What Is Medullary Sponge Kidney? Symptoms & Treatment

Medullary Sponge Kidney (MSK) is a congenital disorder characterized by a structural abnormality in the tiny tubes within the kidney. This malformation disrupts the normal flow of urine. Although often considered benign, MSK frequently leads to complications and noticeable symptoms, often remaining undiagnosed until complications arise later in life.

Defining the Condition and Its Origin

Medullary Sponge Kidney is an anatomical defect of the kidney’s inner portion, the medulla. This region contains collecting ducts, which are small tubes that gather urine before it exits the kidney. In MSK, these collecting ducts become abnormally dilated, forming small, fluid-filled sacs called cysts.

This cystic dilatation gives the kidney tissue a “spongy” appearance, which is how the condition received its name. The condition frequently affects both kidneys, occurring bilaterally in about 70% of cases, but it can also be confined to just one kidney. This structural change is a result of a developmental error occurring during fetal life, although the exact mechanism causing this disruption remains largely unknown.

Most cases of MSK occur sporadically, meaning they happen randomly without a clear genetic link.
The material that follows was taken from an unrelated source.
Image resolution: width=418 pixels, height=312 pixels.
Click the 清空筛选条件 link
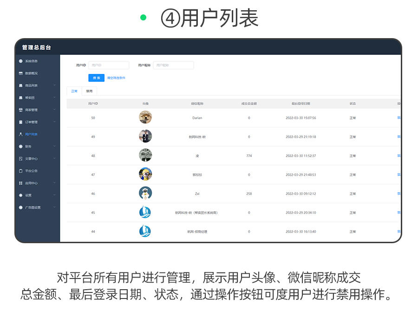[116, 78]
Research suggests that a malfunction in the developing kidney’s growth factors may contribute to the collecting duct abnormalities.

Common Signs and Clinical Presentation

While many people with MSK remain asymptomatic throughout their lives, the condition often presents clinically with complications in young adulthood, typically between the ages of 20 and 30. The most common clinical manifestation is the formation of recurrent kidney stones (nephrolithiasis), affecting up to 70% of patients. The dilated collecting ducts cause urinary stagnation, which encourages calcium deposits within the kidney tissue, a process called nephrocalcinosis.
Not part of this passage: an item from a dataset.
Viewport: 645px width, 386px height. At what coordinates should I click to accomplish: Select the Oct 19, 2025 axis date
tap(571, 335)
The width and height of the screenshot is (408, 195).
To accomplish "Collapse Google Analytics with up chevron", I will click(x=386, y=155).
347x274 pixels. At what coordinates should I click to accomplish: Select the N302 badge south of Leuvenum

These calcium deposits can eventually break off, forming kidney stones that travel through the urinary tract, causing sudden, intense flank or abdominal pain known as renal colic. Patients are also prone to recurrent urinary tract infections (UTIs) because the abnormal collecting ducts and the presence of stones impede the normal flow of urine.
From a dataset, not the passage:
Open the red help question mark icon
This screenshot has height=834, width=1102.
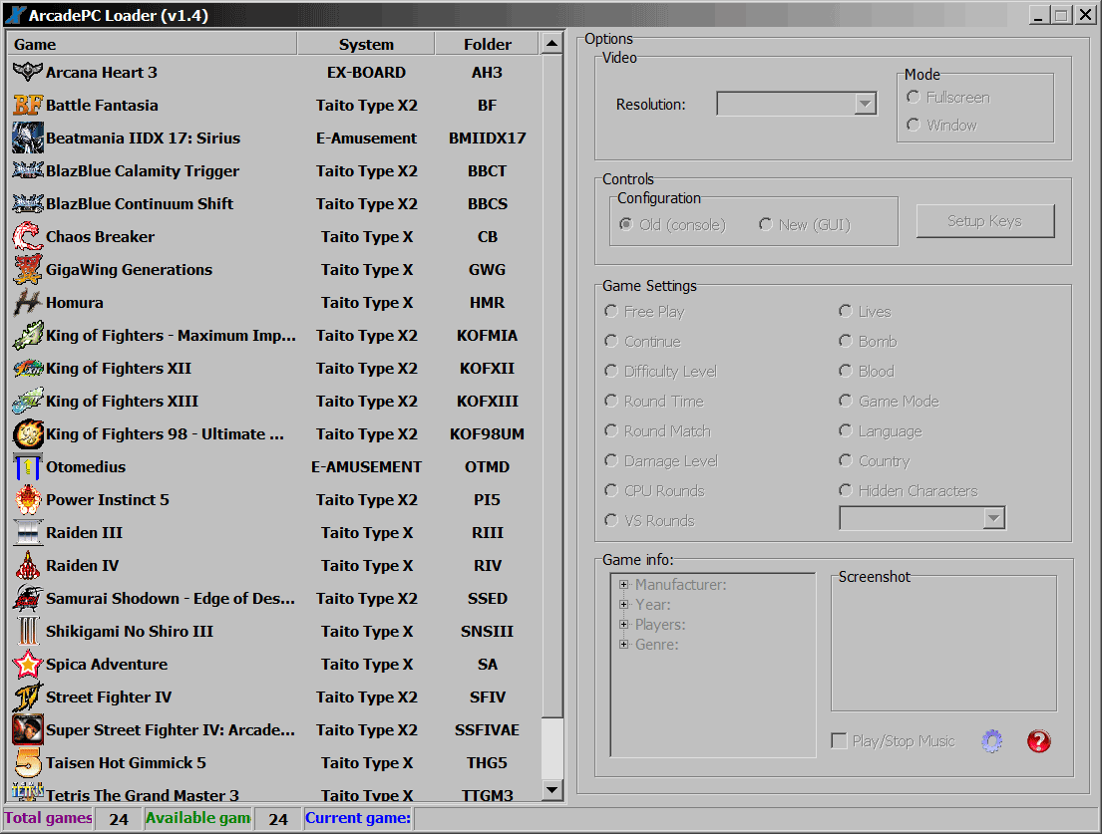1038,741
Another common sign is hematuria, or blood in the urine, which can be either microscopic or visible. This occurs due to irritation caused by the calcium deposits or the passage of kidney stones. Some individuals also exhibit a defect in the kidney’s ability to properly regulate acid, which further contributes to the stone-forming environment.

Identifying Medullary Sponge Kidney

Diagnosis of MSK is suspected when a person experiences recurrent kidney stones or frequent UTIs, prompting a medical evaluation. The characteristic structural changes are confirmed through medical imaging.

High-resolution computed tomography (CT) scans, particularly CT urography with contrast, are the preferred modern diagnostic tool. This technique reveals the cystic dilatation of the collecting tubules and the presence of calcifications in the medullary pyramids, a hallmark finding of MSK. Ultrasound may also be used, often showing characteristic bright, reflective areas in the inner kidney region.

Supporting laboratory tests include a 24-hour urine collection to analyze the chemical composition of the urine. Results frequently show elevated calcium levels and low levels of citrate, both of which promote stone formation. Blood tests assess overall kidney function and rule out other causes of kidney calcification.

Treatment Strategies and Long-Term Care

Treatment for Medullary Sponge Kidney focuses primarily on managing complications, especially preventing new kidney stones and UTIs. Stone prevention relies on aggressive fluid intake, aiming to produce at least two liters of urine daily to dilute stone-forming substances.

Dietary modifications are also important, including a reduction in sodium and animal protein intake. Medications are used to correct underlying metabolic abnormalities contributing to stone formation. For patients with high urinary calcium, thiazide diuretics can be prescribed to reduce calcium excretion.

If the urine is too acidic, potassium citrate supplements may be administered to raise the urinary pH and inhibit stone growth. Recurrent UTIs are managed with appropriate antibiotics. The overall outlook for people with MSK is positive, as the condition rarely progresses to chronic kidney failure unless severe infections or obstructions are left untreated.